Bigger, better homes
The British have the smallest and most expensive homes in Europe. The average British home sold last year was 90 square metres, according to the Office for National Statistics. In France it was 94m2, in Portugal 106m2 and even in tiny Luxembourg it was 131m2. And the winner: the USA on, 245 square metres! Not only that, but the British “rentysomethings” all too often have to put up with living in shared houses where bedrooms have been subdivided into rabbit-hutch-like “pods”, and the living rooms turned into yet more bedrooms.
Okay, snowflakes, so you have to put up with tough living while saving for your own place, is that so hard? Well, according to Resolution, a thinktank in the UK, British millennials are paying three times more (nearly a third) of their taxed income on rent, compared to the same age group in the 1960s and 70s, who paid 5 to 10%. So it is hardly their fault if they struggle to save, or have given up the fight. If you fancy heading down to London to make your fortune you’ll be paying the equivalent of US$2,360 in rent, while in Geneva (where wages are double the UK’s) you’ll pay $1,610. In Madrid you’ll pay $900, in Stockholm $880 and in Berlin $690.
Study for less
If you study in France you can claim permanent residency in two years rather than five and maintain all your EU rights to work anywhere in Europe. But that’s not the only reason to study abroad. According to research from the British Council in 2015, a third of British youngsters are considering studying abroad. UCAS has started offering overseas courses. The most obvious negative, the language barrier, doesn’t exist as the courses are taught in English. There are at least 2,000 English-language undergraduate courses in non-English-speaking Europe. Instead of paying £9,000 per year and ending Uni with debts of £50,000, you could do a course in Maastricht in the Netherlands for tuition fees of under £2,000 (although living costs are very similar there).
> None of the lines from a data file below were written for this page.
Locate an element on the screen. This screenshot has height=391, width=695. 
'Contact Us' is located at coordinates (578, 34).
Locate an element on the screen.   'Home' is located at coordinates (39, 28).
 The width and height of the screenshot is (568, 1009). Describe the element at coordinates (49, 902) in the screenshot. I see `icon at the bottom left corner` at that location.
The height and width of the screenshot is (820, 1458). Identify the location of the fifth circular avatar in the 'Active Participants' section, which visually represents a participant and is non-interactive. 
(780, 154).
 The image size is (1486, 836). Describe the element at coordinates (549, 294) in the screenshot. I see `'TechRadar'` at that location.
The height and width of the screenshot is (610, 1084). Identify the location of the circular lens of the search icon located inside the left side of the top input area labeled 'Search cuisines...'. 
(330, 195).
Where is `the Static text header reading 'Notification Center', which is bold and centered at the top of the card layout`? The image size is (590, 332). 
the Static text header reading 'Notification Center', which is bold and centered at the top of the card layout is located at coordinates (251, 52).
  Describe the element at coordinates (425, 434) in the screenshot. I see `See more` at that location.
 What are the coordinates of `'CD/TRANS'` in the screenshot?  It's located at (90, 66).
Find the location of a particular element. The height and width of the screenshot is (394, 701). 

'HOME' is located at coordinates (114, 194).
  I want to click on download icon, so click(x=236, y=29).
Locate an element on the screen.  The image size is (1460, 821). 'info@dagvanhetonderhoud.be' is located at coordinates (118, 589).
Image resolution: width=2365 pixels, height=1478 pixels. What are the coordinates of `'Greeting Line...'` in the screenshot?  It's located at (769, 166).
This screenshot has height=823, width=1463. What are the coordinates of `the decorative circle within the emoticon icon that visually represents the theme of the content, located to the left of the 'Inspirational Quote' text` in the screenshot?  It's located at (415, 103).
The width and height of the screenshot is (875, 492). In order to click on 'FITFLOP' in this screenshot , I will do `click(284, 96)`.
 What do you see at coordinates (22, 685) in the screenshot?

Other EU countries have courses that cost in the hundreds of pounds, at least while the UK is in the EU.
A taste of the exotic
Of course, it’s all a matter of taste, but the heat and passions of the Mediterranean lifestyle can feel sexier and more exotic than Margate or Manchester on a Saturday night. We British developed our taste for alcohol because it was safer to drink the water in the days of yore, and we kept drinking to keep out the cold. Contrast that with the joy of the “paseo” in Spain, when whole families get dressed up to the nines and leave the house to walk the streets and seashore, stop for a drink or a coffee, chat with neighbours and even flirt a little, with no need for public drunkenness. All this despite Spain having a bar for every 180 people, compared to the UK where we have one pub per 1,150 people (and that’s probably now a gastropub charging £2.50 for a packet of pork scratchings).
Thinking of making a move to Spain? Buying a property and getting set up there can be tricky so why not download a free guide to make it a little easier?
Be a digital nomad
If you’ve got a laptop and an internet connection, you’re in business. With freelancing apparently the way ahead for work in the 21st century, “digital nomads” are the new breed of modern wanderer. Instead of hanging around the water cooler, you can have your laptop open on the beach (mind the sand!), instead of the 9 to 5 and a horrific commute on Southern Rail, sit at the pavement café and be your own boss!
Whether a web designer, content writer, online teacher, graphic artist, marketer or bookkeeper, the world is your oyster. Don’t miss the opportunity of a lifetime – the door closes on frictionless EU residency in March 2019.